The .characters.letters field was derived by:

1. Extracting the value of the ``.object.id`` field in the input
2. Applying ``re.sub(r"[A-Za-z]", "", _)`` to the result of (1)
3. Applying ``list(_)`` to the result of (2)

Notice that descendents of the $compute key no longer describe the structure of the output, but instead describe steps of the computation. The value of "$compute" can be either an object or a list of objects. A list is interpreted as a “pipeline” where each step is applied to the output of the previous step.

Implicit queries

Outside of the $compute context, string values that start with a $ character are interpreted as jsonpath queries. Queries in this context must return exactly one value, otherwise a ValueError will be raised. This is because when multiple values are returned, there’s no way to distinguish a scalar-valued query that found 1 scalar from a list-valued query that found a list with 1 element. In the $compute context, you can specify which semantics you want.

If you need a literal string that starts with the ‘$’ character, escape it with a second ‘$’, e.g., “$$PATH” will appear as the literal string “$PATH” in the output. This works for both keys and values, e.g., {"$$key": "$$value"} outputs {"$key": "$value"}. All keys that begin with $ are reserved, and you must always escape them.

The $compute context

A $compute context is introduced by a dict that contains the key {"$compute": ...}. Semantics in the $compute context are different from semantics in the “normal” context.

$literal vs. $scalar vs. $list

Inside a $compute context, we distinguish explicitly between literal values, jsonpath queries that return scalars, and jsonpath queries that return lists. You specify which semantics you intend by using {"$literal": [1, 2]}, {"$scalar": "$.foo"}, or {"$list": $.foo[*]}. Items with $literal semantics are never interpreted as jsonpath queries, even if they start with $. In the $literal context, you should not escape the leading $ character.

A $scalar query has the same semantiics as a jsonpath query outside of the $compute context, i.e., it must return exactly 1 item. A $list query will return a list, which can be empty. Scalar-valued queries in a $list context will return a list with 1 element.

$func

You use blocks with a $func key to specify computation steps. The available functions are: findall, join, list, reduce, search, split, sub. These behave the same way as the corresponding functions from the Python standard library:

* ``findall``, ``search``, ``split``, and ``sub`` are from the
``re`` module.
* ``reduce`` uses the ``+`` operator with no starting value; it will
raise an error if called on an empty list.

All of these functions take named parameters with the same names and semantics as their parameters in Python.
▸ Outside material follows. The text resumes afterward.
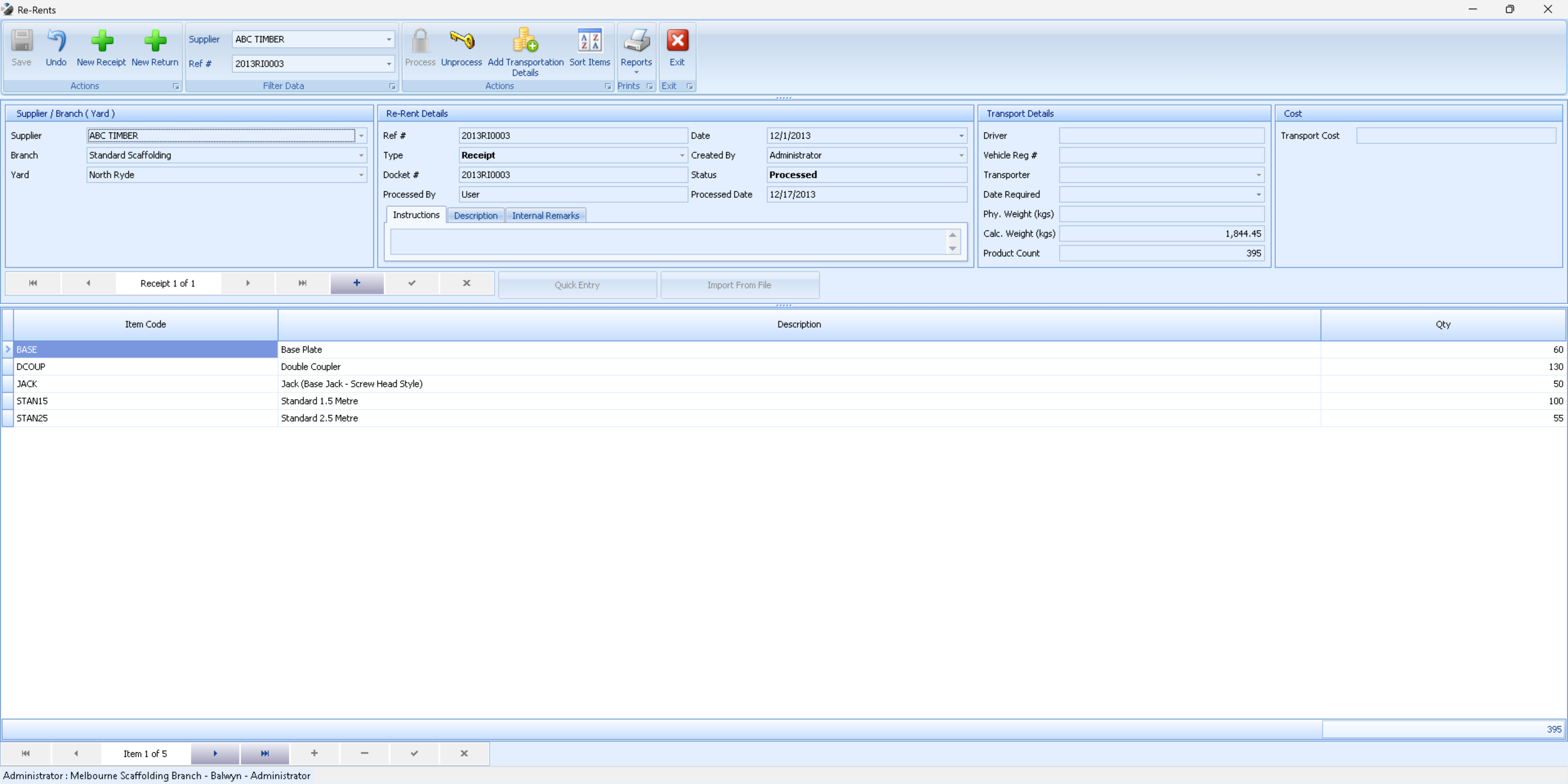Open the Date Required dropdown
1568x784 pixels.
point(1258,195)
dyff.schema.adapters.create_adapter(adapter_spec: SchemaAdapter | dict) Adapter
dyff.schema.adapters.create_pipeline(adapter_specs: Iterable[SchemaAdapter | dict]) Pipeline
dyff.schema.adapters.flatten_object(obj: dict, *, max_depth: int | None = None, add_prefix: bool = True) dict

Flatten a JSON object the by creating a new object with a key for each “leaf” value in the input. If add_prefix is True, the key will be equal to the “path” string of the leaf, i.e., “obj.field.subfield”; otherwise, it will be just “subfield”.

Nested lists are considered “leaf” values, even if they contain objects.

dyff.schema.adapters.known_adapters() dict[str, Type[Adapter]]
dyff.schema.adapters.map_structure(fn, data)

Given a JSON data structure data, create a new data structure instance with the same shape as data by applying fn to each “leaf” value in the nested data structure.